Methane is not benign. It's flammable and poses a risk of explosion. In very high concentrations, it can cause asphyxiation.

However, there's been little research on its health effects in drinking water, and the federal government doesn't regulate it as a contaminant in public water systems.

So when someone asked us whether we'd drink this well water, we thought for a moment and answered that we would drink it once or twice, even once in a while. However, we wouldn't feel safe drinking it regularly and don't think homeowners should have to either.

The hardest part about being environmental scientists is that your job often leads you to expose the warts of different technologies. In this case, our team showed warts with hydrofracking for shale gas. But warts exist with other forms of energy, too, and in some cases they're big. Drilling below the BP Deepwater Horizon platform led to a catastrophic spill in the Gulf of Mexico. An earthquake triggered a nuclear disaster in Japan. In Kingston, Tenn., coal waste caused a river of sludge to flood homes and spill into a river.

In the wake of these incidents, the conclusion we take away from our study is that the U.S. is losing precious time in developing alternatives we know can be greener and safer, namely renewables.

As President Barack Obama stressed Friday at a hybrid-vehicle technology plant in Indianapolis, there are many reasons to promote renewables. Enhance our energy security: check. Reduce our reliance on foreign suppliers: check. Reduce water and air pollution and global warming: check again.

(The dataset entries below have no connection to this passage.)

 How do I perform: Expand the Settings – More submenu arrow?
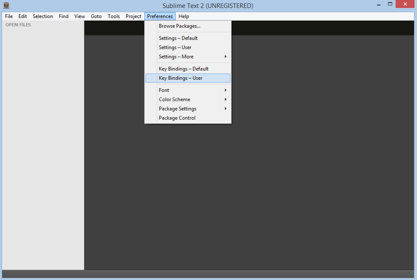coord(225,57)
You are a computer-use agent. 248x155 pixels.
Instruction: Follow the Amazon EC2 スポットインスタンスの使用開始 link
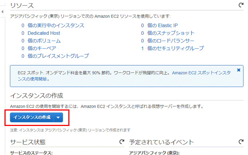point(124,76)
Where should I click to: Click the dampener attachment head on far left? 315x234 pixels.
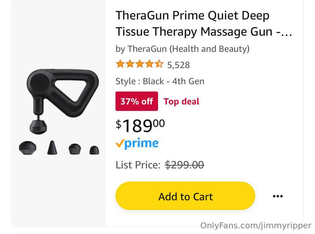(28, 148)
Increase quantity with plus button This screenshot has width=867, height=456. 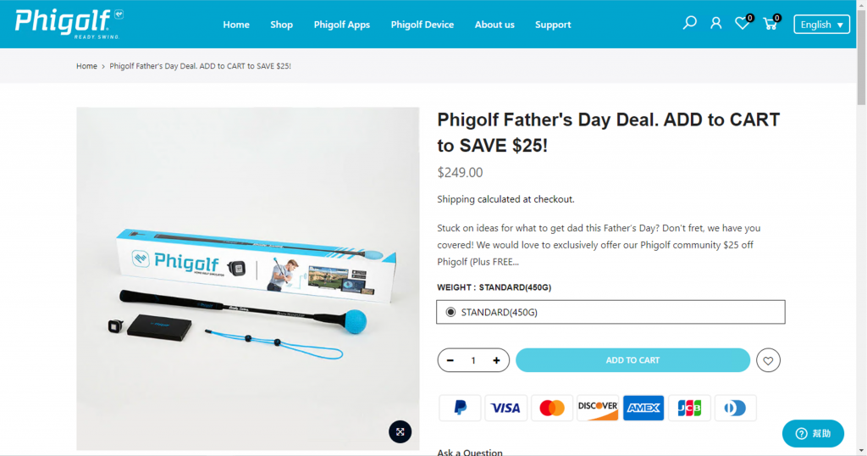click(x=496, y=360)
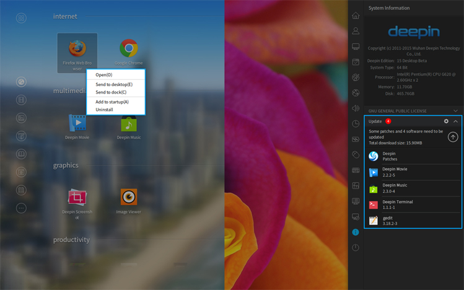The image size is (464, 290).
Task: Expand the GNU General Public License section
Action: [x=455, y=111]
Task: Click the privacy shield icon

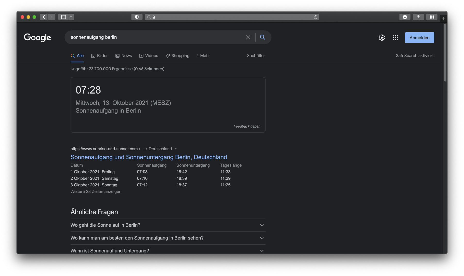Action: tap(137, 17)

Denmark now generates a fifth of its electricity from wind power. China and Germany are creating jobs while producing solar power. Yet the U.S. continues to lag. We rank 17th worldwide in the clean-tech sector. Our green energy industries have been expanding at a rate of 28 percent a year since 2008, according to a new report commissioned by the World Wildlife Fund for Nature. China's green technologies, by comparison, have grown 77 percent a year.

To be sure, renewables are not immune from warts. Concentrated solar power takes land and lots of water, typically in places where water is scarce. Windmills kill birds and bats. Yet problems like these are far more manageable than what current energy choices are doing to our water, air and national security.

We'll likely be using shale gas for some time, and the problems we've highlighted can probably be solved. It would be inaccurate and unfair for critics to point to our study as proof that hydrofracking should be banned.

Instead of just making shale gas safer, though, we'd like to make it largely unnecessary, along with coal and oil. The faster we develop and adopt renewable energy technologies, the less we will have to worry about whether it's safe for people to drink their water. All of us should be able to raise our glasses to that.

Rob Jackson is Nicholas professor of global change and Avner Vengosh is professor of geochemistry and water quality at Duke University. Their study on hydrofracking appears in the Proceedings of the National Academy of Sciences.